The conversation inevitably veers to Queer Eye since the show is now enjoying new life having been rebooted on Netflix. But when it first debuted on TV, no one expected a runaway hit, much less something that would become a culture-defining moment with a reach far outside the TV screen.
“When we did the show, we never had any kind of political or social change agenda in mind. I was just trying to get people out of pleated khakis and to not wear mullets,” Kressley says. “Doing a reality TV show with five gay guys who are just being themselves and hopefully doing good work led to people saying things like, ‘I’ve never known any gay people but these guys are pretty cool.’ Something as innocuous as a makeover show can be somewhat subversive because you’re gaining respect, being embraced, and the people who watch you then want to stand up for you.”
One of the early ways he saw this firsthand was during visits to his hometown of Allentown, Pennsylvania.
“I was walking around the Lehigh Valley Mall and I would hear people say, ‘Oh, there’s that queer guy,’ in a snarky tone. But after the show came out, I would hear, ‘Oh! There’s that Queer guy!’ The tone was totally different and celebratory. This little makeover show did more than we ever imagined.”
It’s not lost on Kressley that the social landscape today is far different than when he was a part of the original Emmy-winning show. The conversation around equality has changed over time from tolerance to acceptance to inclusion. So with today’s twentysomethings being the post-Glee (and post-Queer Eye) generation, they’ve seen gay characters represented on TV for years. So the question then becomes: What is the importance for continued gay representation in the media today?
“I think at any time in history, being visible is so important,” he says. “People forget that while many are fortunate to live in big cities where there’s a thriving gay community, there are a lot of gay youth out there who don’t have support networks and who don’t feel they can come out. There’s also a big homelessness problem among gay youths. So when there’s representation on TV, people have the chance to identify with you, to literally see you. It’s true that old saying, “Out of sight, out of mind.” We have to be visible for every generation. During the original Queer Eye, we weren’t doing anything intentional to push the needle forward, but through watching the show, people all over are getting to know you as a person and seeing you makes them care about the social issues that affect you.”

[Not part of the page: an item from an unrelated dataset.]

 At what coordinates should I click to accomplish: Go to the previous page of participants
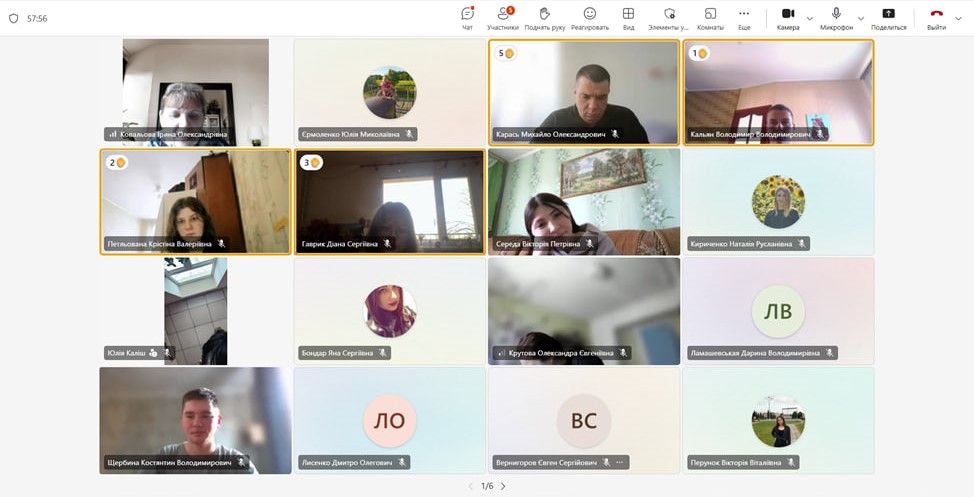[471, 486]
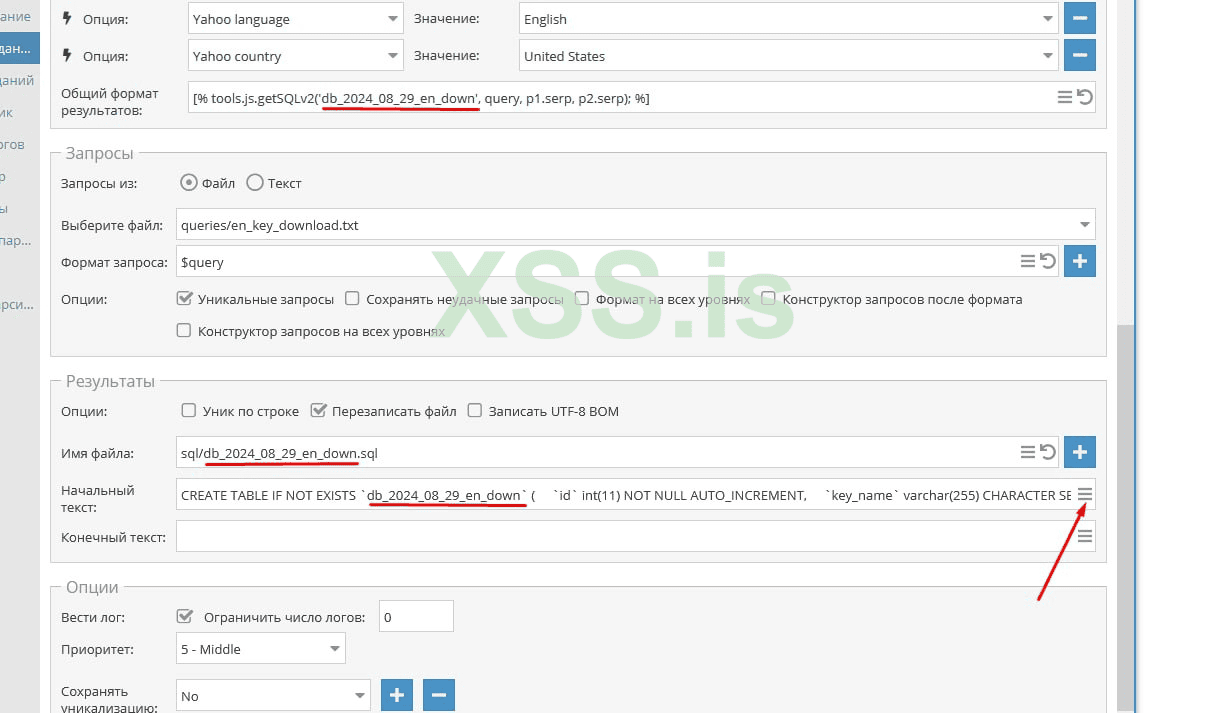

Right now, nothing is pushing the needle as much as RuPaul’s Drag Race and as a guest judge on the long-running show, Kressley is seeing the phenomenon from the inside.
“I think the trajectory of the show is really interesting and is a reflection of drag in general,” Kressley said. “It was an almost hidden art and unless you were a part of the gay community or a supporter of the community, you weren’t seeing drag. It happened at night, in gay clubs mostly, and behind closed doors. So now, this is another tale of visibility. When the show came on Logo, the gay community loved it because it was so fun and the queens were so entertaining and RuPaul is so wonderful to watch on TV. Now that it’s on VH1, it’s on a more mainstream network at 8:00 on a Thursday night. Everyone is seeing it. What we’ve been seeing for years, the world now gets to experience and come to respect and embrace the art.”
But Kressley says that what audiences are seeing goes far beyond just the artistry and entertainment value of drag.
“I think it shows that drag queens are like everyone else—they’re people. The audience responds to the show because it’s ultimately a celebration of the human spirit and people trying to be the best version of themselves.”
Throughout all he’s done so far—from the books he’s released to Queer Eye to his upcoming Stand Up With a Twist—the through-line has been Kressley’s desire to connect with people.
“I still get messages from young people saying that 15 years ago when the show was on, they were teenagers. They were gay, in the closet, and watching Queer Eye with their parents made it possible for them to have a dialogue together. It gave them something to talk about because then, after watching the show, it wasn’t a foreign topic anymore. They saw someone like them on TV. That’s why connection matters.”